Even before the pandemic’s fury reached developing countries, an economic slowdown had been emerging since the last quarter of 2019, right before the first case was discovered in China, suggested Richard Kozul-Wright, the director of globalisation and development strategies at the UNCTAD.

“The health crisis is still to come in many developing countries,” he told UN News.

Also read: As world grapples with COVID-19, fear of second-wave looms large 

 “Now, if that crisis comes as these countries have been significantly weakened by the economic shockwaves from the crisis. And that is a…very vicious combination of an economic crisis and a health crisis. So we’ve got to find ways of strengthening the healthcare system and services in developing countries and building up resilience on that front very quickly”, Wright added.

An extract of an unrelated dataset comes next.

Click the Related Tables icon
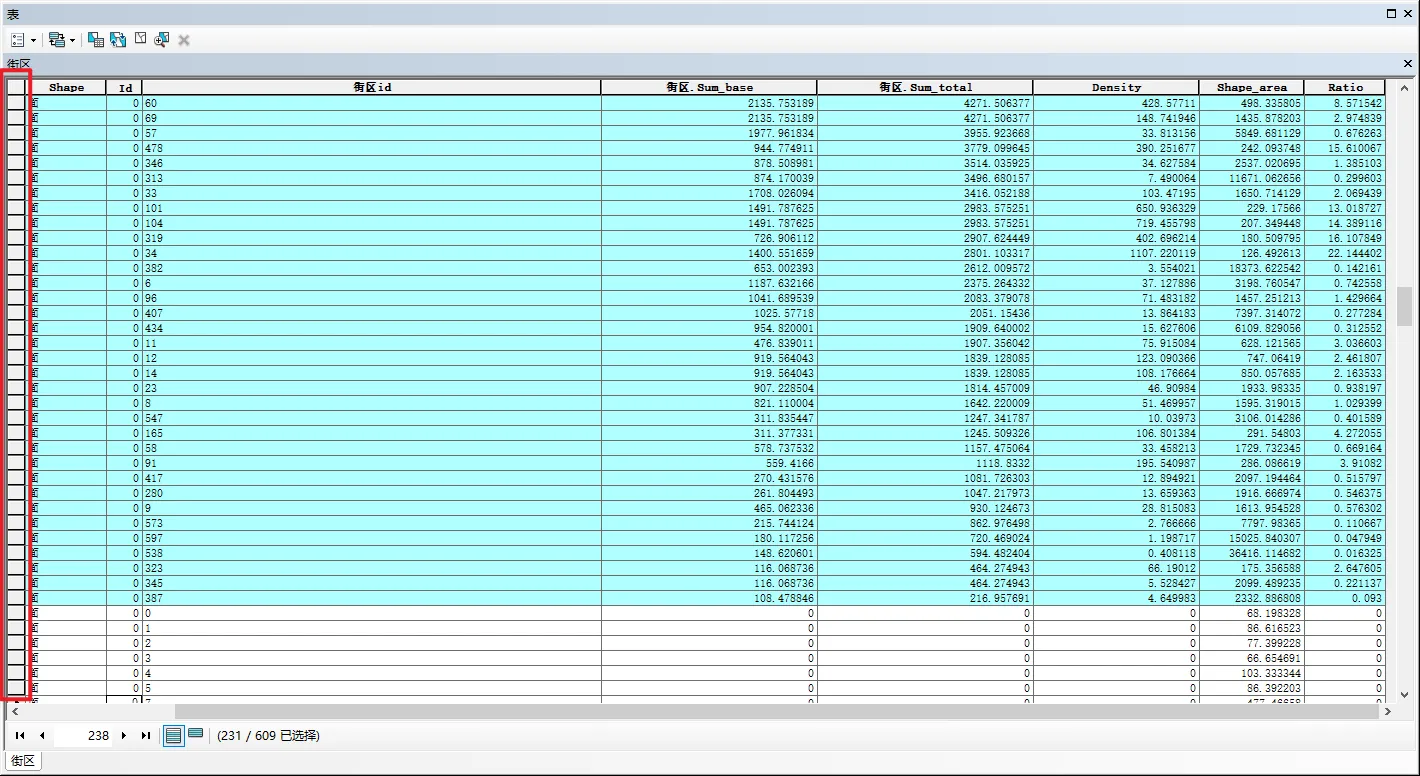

Affluent countries with large-scale industries recently announced a $5 trillion global rescue package to protect the economies from crashing in the light of the pandemic which has shut down societies all over the world.

This may be able to help soften the blow “physically, economically and psychologically” - said Kozul-Wright. 

Among G20 countries, a demand worth $1-2 trillion is expected to surface. This, in turn, will boost the manufacturing industry globally by two per cent.

China and India to manage?

“Even so, the world economy will go into recession this year with a predicted loss of global income in the trillions of dollars - this will spell serious trouble for developing countries, with the likely exception of China and the possible exception of India”, Kozul-Wright warned.  

As witnessed by the mass exodus of migrant labourers triggered in India due to a lockdown, most developing countries have such workers in the informal sector forming the backbone of emerging economies.

UN suggests plan

The UNCTAD suggests a four-point recovery plan to avoid “a looming financial tsunami”. For this, an initial $1 trillion investment has been called for.

Additionally, the aid required right now would need an extra push, way more than the allocated amount during the 2009 financial crisis.


Additionally, the UN body has requested all to freeze the debt of developing countries. 

We can learn from history, for half of Germany’s debt was cancelled after World War II.

The UN body believes $1 trillion worth of global debt should be cancelled.

Additionally, the agency has asked for investment worth $500 billion in developing countries that need health care services.